*Source excerpt*:
(begin)
There's something just slightly wrong about this pattern, and I'm pretty sure it's the buttons.
The bodice, with the little mandarin collar and the fluttery short sleeves, is just great. The right-side pocket is nice, too. But then your eye hits those buttons, and it's all over.
It might just be me, though — I hate buttons on skirts. They always (at least on me) show strain, get weird wrinkles around them, and are uncomfortable to sit on. Not to mention drawing the eye down and away.
If you want this pattern (B30), click on the link, and be prepared to wait for it to be shipped from Australia …
By my reckoning, there are 36 days of summer left. This eBay auction ends five days from now; allowing another five-six days for shipping leaves you 25 days to wear this dress before packing it away for next year. (Your summer may vary if you live further south than I do. Australians may, of course, anticipate.) No one will mind if you wear this dress half-a-dozen times in those last 25 days–I would, if I could!
B36/W27; right now it's at $37.99 with no bids. Somebody go grab it, okay? The last days of summer are waiting.
I'm not sure why this dress is calling to me. I bought the pattern on a whim at an estate sale a few weeks ago, and it's been floating in the back of my head ever since. I'm not really a plunging-neckline kind of gal, and this skirt makes even these ectomorphic illustration women look like toilet-paper cozies, so I find its constant presence in my head disturbing and a bit irritating.
It might be time for a switch, though, and that would explain why this dress is pinging me. You know how you know, one day, just from something undefinable in the air, that summer is over? And how it's different every year, and not very closely tied to the calendar? That's how it is with styles, too. All of a sudden the very dress you loved, that you couldn't wear often enough, that was somehow the perfect shape and line — looks wrong. Its summer is over.
So. The short version, in gray challis with red banding. Or cream challis banded with chocolate brown. With the neckline, um, adjusted a bit upwards (to obviate the need for double-sided tape) and perhaps the skirt narrowed. Whaddaya think?
Also, Blogger tells me this is the 100th Dress a Day post! Thanks for reading!
(end)
*Dataset extract*:
(begin)
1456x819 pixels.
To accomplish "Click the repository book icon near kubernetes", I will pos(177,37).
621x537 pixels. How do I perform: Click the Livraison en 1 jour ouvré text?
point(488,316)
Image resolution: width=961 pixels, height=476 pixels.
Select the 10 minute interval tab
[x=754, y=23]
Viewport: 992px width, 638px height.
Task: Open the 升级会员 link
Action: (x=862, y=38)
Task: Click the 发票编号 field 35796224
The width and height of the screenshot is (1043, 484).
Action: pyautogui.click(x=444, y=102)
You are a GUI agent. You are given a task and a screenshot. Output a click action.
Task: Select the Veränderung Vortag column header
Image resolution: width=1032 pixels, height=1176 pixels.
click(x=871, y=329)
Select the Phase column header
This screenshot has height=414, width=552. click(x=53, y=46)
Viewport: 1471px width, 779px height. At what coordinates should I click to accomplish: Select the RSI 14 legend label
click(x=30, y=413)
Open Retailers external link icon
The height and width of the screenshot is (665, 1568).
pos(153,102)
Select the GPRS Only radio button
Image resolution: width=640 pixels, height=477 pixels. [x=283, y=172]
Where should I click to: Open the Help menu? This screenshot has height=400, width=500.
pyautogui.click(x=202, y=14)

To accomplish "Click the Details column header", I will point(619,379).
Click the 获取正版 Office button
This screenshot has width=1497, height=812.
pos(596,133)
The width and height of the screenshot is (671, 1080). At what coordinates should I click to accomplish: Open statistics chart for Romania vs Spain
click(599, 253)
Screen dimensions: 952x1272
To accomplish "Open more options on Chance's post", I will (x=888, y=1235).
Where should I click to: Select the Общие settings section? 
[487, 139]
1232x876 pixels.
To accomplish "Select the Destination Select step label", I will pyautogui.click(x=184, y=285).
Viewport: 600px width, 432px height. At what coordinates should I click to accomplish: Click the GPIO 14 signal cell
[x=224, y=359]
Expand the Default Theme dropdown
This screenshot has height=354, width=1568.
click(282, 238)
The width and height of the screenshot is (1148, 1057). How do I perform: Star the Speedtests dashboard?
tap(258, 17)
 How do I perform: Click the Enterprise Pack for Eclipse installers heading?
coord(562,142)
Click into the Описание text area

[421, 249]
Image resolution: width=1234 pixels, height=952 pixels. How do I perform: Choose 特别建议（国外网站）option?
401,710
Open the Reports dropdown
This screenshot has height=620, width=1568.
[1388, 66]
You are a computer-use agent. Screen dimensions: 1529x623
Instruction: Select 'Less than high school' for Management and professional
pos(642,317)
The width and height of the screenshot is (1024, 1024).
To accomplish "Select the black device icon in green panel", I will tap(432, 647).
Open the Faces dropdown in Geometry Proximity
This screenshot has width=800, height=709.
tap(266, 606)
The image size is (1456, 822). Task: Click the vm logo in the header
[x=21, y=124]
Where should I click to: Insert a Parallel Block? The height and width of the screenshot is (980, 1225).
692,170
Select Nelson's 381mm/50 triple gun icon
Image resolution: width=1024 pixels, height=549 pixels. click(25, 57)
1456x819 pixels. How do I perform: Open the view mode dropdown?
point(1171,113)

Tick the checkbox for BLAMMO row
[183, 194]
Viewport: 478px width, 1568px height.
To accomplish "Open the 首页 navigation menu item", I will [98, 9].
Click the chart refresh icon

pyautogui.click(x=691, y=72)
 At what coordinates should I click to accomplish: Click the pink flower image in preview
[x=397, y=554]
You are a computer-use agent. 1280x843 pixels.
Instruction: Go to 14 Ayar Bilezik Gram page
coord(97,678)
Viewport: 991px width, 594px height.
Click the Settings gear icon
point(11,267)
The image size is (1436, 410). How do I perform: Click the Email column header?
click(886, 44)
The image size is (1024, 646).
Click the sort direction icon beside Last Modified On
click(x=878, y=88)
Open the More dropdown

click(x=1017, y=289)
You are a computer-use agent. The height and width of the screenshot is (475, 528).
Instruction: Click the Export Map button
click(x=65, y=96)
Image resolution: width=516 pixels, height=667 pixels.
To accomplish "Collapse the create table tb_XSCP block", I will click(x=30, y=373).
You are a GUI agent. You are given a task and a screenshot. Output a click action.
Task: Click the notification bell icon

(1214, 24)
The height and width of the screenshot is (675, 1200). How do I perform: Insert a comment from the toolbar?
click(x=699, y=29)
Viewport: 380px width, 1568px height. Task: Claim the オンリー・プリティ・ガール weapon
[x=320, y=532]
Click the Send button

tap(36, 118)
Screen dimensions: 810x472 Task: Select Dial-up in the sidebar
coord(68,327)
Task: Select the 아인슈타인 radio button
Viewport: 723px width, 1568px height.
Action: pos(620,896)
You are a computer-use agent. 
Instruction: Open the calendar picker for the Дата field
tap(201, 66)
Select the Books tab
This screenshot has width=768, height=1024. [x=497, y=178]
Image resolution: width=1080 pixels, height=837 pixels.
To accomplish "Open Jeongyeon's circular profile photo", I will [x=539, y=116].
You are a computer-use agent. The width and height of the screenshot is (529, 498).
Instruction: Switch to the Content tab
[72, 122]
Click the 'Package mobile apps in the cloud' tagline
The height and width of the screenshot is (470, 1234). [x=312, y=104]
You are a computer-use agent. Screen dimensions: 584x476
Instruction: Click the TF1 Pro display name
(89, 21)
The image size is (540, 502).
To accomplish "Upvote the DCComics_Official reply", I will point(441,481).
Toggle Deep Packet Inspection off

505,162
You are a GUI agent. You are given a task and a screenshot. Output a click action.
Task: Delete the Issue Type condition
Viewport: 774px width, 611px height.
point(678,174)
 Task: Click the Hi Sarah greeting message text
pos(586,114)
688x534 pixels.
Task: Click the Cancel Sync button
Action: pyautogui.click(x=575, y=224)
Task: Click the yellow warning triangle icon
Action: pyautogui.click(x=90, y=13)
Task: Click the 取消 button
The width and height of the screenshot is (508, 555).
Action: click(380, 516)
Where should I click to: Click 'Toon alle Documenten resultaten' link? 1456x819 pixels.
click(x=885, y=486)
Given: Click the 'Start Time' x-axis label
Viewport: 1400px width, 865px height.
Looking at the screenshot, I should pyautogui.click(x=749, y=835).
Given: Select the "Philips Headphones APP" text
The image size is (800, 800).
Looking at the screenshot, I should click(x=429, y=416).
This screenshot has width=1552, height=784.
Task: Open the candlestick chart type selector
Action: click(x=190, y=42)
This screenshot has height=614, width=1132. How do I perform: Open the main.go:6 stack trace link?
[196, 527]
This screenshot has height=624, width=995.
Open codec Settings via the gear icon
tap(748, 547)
(end)
*Directives*:
1. In one to three sentences, explain why the writer of the dress pattern post dislikes buttons on skirts.
2. In the dress pattern post, which fabric and banding colors does the writer suggest for the short version of the dress?
The rows aren't needed for this.

*Answers for the tasks*:
1. The writer finds that buttons on skirts always show strain, develop odd wrinkles around them, and are uncomfortable to sit on. They also draw the eye down and away.

2. Gray challis with red banding, or cream challis banded with chocolate brown.